**** TEXTAUSZUG ****

Der Sturz von Syriens Machthaber Baschar al-Assad ist das Ziel der Rebellenallianz, die von Abu Mohammed al-Dschulani (42) angeführt wird. «Dieses Regime ist tot», sagte er gegenüber CNN. 

Israel stellt sich angesichts der überraschend schnellen Offensive der Rebellen in Syrien Medienberichten zufolge auf einen möglichen Kollaps der syrischen Armee ein.

Zwischen Homs und der syrischen Hauptstadt Damaskus liegen rund 140 Kilometer. Das Assad-Regime ist nach 13 Jahren Krieg wirtschaftlich und militärisch geschwächt, wie Konfliktexperte Malik al-Abdeh gegenüber der «Welt» erklärte. Die Moral der Soldaten der syrischen Armee ist schlecht, viele kapitulieren.

Die Verbündeten von Assad sind derzeit anderweitig beschäftigt: Iran und die Hisbollah sind geschwächt. Russland hat viele Kräfte aus Syrien abgezogen, um sie in der Ukraine einzusetzen.

**** BEREITGESTELLTE DATEN ****

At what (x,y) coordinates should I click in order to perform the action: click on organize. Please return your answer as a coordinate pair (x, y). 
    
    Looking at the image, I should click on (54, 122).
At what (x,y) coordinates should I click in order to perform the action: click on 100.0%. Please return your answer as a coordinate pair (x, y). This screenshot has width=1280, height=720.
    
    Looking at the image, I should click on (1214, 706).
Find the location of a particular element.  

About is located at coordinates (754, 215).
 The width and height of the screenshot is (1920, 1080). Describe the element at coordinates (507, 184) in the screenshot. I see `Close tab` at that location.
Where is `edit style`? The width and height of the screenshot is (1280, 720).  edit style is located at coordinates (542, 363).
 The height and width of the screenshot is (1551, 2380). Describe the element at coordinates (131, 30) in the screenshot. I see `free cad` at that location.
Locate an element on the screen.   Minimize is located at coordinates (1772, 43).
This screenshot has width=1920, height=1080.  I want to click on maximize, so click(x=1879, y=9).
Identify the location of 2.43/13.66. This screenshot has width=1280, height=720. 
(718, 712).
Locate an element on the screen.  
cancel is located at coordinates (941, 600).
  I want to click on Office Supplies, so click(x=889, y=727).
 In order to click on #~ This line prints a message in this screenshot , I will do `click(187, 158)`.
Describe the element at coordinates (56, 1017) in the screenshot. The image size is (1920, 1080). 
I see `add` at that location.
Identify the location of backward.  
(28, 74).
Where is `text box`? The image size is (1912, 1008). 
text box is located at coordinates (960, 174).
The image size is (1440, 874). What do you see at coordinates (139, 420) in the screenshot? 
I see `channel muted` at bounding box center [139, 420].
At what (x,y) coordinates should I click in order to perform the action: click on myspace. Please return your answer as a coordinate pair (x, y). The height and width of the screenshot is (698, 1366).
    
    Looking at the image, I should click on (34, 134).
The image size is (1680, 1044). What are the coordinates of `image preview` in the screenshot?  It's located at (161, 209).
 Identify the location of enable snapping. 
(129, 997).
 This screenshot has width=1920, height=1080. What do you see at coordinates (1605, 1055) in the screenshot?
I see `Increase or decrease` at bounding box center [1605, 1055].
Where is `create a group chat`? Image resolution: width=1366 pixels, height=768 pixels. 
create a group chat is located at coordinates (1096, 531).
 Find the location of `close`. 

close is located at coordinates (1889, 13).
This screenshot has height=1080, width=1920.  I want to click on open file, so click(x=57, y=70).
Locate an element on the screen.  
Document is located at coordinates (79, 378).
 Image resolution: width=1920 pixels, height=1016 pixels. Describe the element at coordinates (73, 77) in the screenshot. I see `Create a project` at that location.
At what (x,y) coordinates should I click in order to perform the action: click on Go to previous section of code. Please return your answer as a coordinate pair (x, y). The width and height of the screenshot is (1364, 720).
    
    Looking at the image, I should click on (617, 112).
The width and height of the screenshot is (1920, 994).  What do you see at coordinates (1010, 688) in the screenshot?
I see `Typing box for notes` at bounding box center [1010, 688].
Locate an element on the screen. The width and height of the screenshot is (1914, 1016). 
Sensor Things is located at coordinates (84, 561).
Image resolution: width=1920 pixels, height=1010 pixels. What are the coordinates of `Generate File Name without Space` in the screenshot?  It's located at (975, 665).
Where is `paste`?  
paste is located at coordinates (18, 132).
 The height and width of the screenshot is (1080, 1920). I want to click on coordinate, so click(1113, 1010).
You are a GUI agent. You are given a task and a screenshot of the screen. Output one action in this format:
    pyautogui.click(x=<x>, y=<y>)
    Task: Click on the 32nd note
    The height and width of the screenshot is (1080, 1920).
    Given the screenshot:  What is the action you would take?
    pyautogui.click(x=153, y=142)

****

§ DEINE AUFGABE: Setze den Text über die Rebellenoffensive in Syrien im Anschluss an seinen letzten Satz fort. Die Einträge sind eigenständiges Material und gehören nicht zum Text über die Rebellenoffensive in Syrien.

§ LÖSUNG:
Wie gefährlich sind die Rebellen?

Die Rebellenallianz im Nordwesten wird angeführt von Hayat Tahrir al-Sham (HTS), einer Nachfolgerin der radikalislamischen Nusra-Front, einer ehemaligen Schwesterorganisation von Al Kaida. 

HTS hat in den letzten Jahren in der Provinz Idlib eine Staats-ähnliche Funktion übernommen. Anführer al-Dschulani hat sie zu einer disziplinierten Kampftruppe geformt. Er kombiniert Islamismus und Nationalismus. Von den USA wurde HTS als terroristisch eingestuft. 

Welche Rolle spielt die Türkei?

Finanziert wird HTS stark von der Türkei. Offiziell erklärten türkische Beamte, dass die Regierung bei der jüngsten Offensive keine Rolle gespielt habe. Klar ist aber: Die Türkei profitiert von der Rebellen-Offensive und war darüber wohl informiert.

Einerseits möchte die Türkei ihr Flüchtlingsproblem entschärfen, andererseits möchte Präsident Recep Tayyip Erdogan (70) Druck auf die kurdischen Milizen in Nordostsyrien erhöhen. Deshalb versucht Ankara, den Konflikt durch eine Einigung mit Assad einzufrieren. Erdogan hat die syrische Regierung am Dienstag angerufen und auch mit Wladimir Putin (72) telefoniert. 

Was plant Putin?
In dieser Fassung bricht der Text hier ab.